Untuk mengatasi keterbatasan infromasi, ibu perlu membaur, tukar kawruh dengan lingkungan, termasuk dengan menjalin komunikasi dengan ahli kesehetan di sekitar rumah. Informasi adalah senjata utama ibu agar mampu mengenali indikasi penularan sekaligus mengetahui pertolongan pertama. Keterbatasan informasi sering membuat ibu tidak tahu harus berbuat apa. Bahkan banyaknya korban flu burung dua tahun terakhir ditengarai karena keluarga tidak dapat mengidentifikasi penyakit secara dini.

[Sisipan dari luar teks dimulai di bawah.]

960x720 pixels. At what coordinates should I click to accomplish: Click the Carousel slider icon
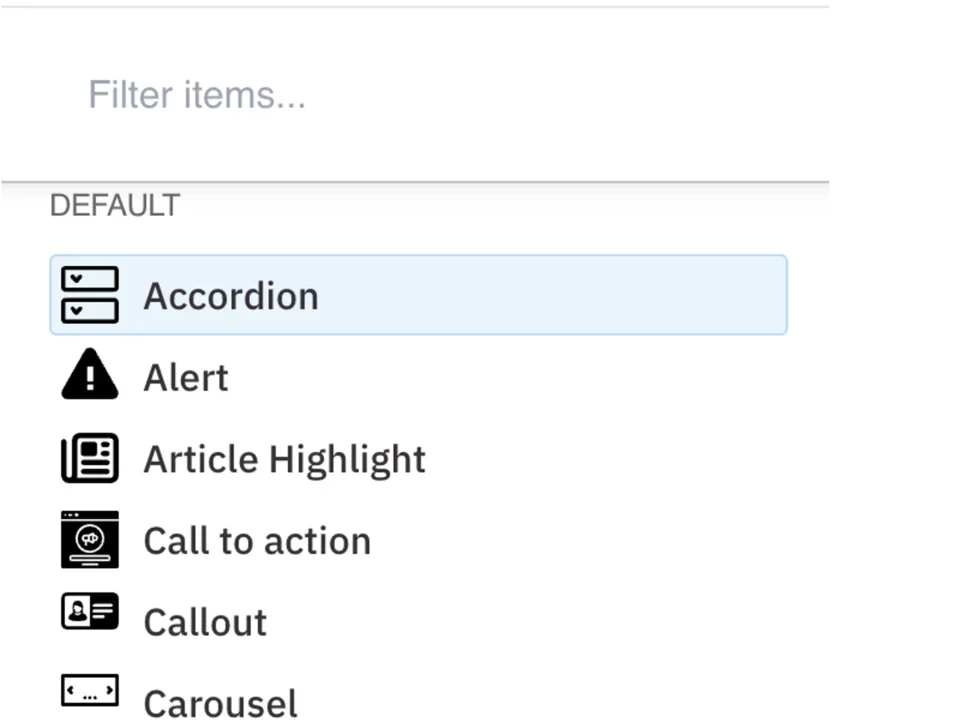point(90,690)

Kedua, ibu wajib menjadi motor dalam usaha menjaga kebersihan lingkungan. Meski tidak harus melakukan pekerjaan bersih-bersih sendiri, ibu perlu mengingatkan keluarga untuk menjaga kesehatan diri dan lingkungan. Berbagai potensi penularan penyakit harus diminimalisir, antara lain dengan mengurangi kontak dengan binatang perantara penularan virus. Virus H1N1 yang menyebabkan pandemi flu babi dialporkan WHO telah mengalami transgenetik sehingga bisa menular melalui babi, unggas darat, unggas air, dan burung bermigrasi.

Ketiga, menghindari semua potensi flu babi, termasuk menghindari kunjungan ke negara-negara yang terkena virus ini. Selain di Meksiko, flu babi telah menjangkit di negara Amerika lain, termasuk Kanada dan Amerika. Sedangkan di kawasan selatan, penyakit itu telah ditemukan di Selandia Baru. Ada baiknya travel warbibf yang dikeluarkan pemerintah menjadi peringatan bagi kita.

Working Group ASEAN for One Health telah merilis spuluh langkah waspada tanggapflu babi. Selain tiga langkah di atas setiap penduduk diminta tetap waspada, mencuci tangan dengan sabun sesering mungkin, juga menggunakan penutup mulut dan hidung jika dirasa perlu. Meski cara ini membuat para ibu terkesan overpoktetif, langkah-langkah itu sangt dianjurkan.

Pemerintah dikabarkan telah menganggarkan dana hingga 38 milyar untuk mencegah flu babi masuk ke Indonesia. Berbagai langkah telah disiapkan, antar lain menjaga pintu masuk di bandara dan pelabuhan. Meski demikian, ancaman flu babi tak dapat dikatakan hilang. Penyakit itu harus menjadi kewaspadaan bersama. Antisipasi paling mendasar adalah mempersiapkan keluarga dari berbagai kemungkinan terburuk.

Upaya menjaga kesehatan lingkungan memang tidak dapat dilakukan sendiri oleh keluarga. bersama masyarakat ibu perlu membuat kesepakatan dan rencana kerja. Usaha yang dilakukan secara bersama-sama diyakini lebih efektif dan merata.

Angka kematian pada penderita flu babi memang tidak terlalu tinggi. Kasus kematian dilaporkan hanya 6 persen dari penederita, jauh lebih rendah dari flu burung yang mencapai 95 persen. Meski demikian keluarga tak boleh lengah. Sekecil apapun potensi penyakit harus dicegah dan diatasi demi keluarga, demi orang-orang yang kita cintai.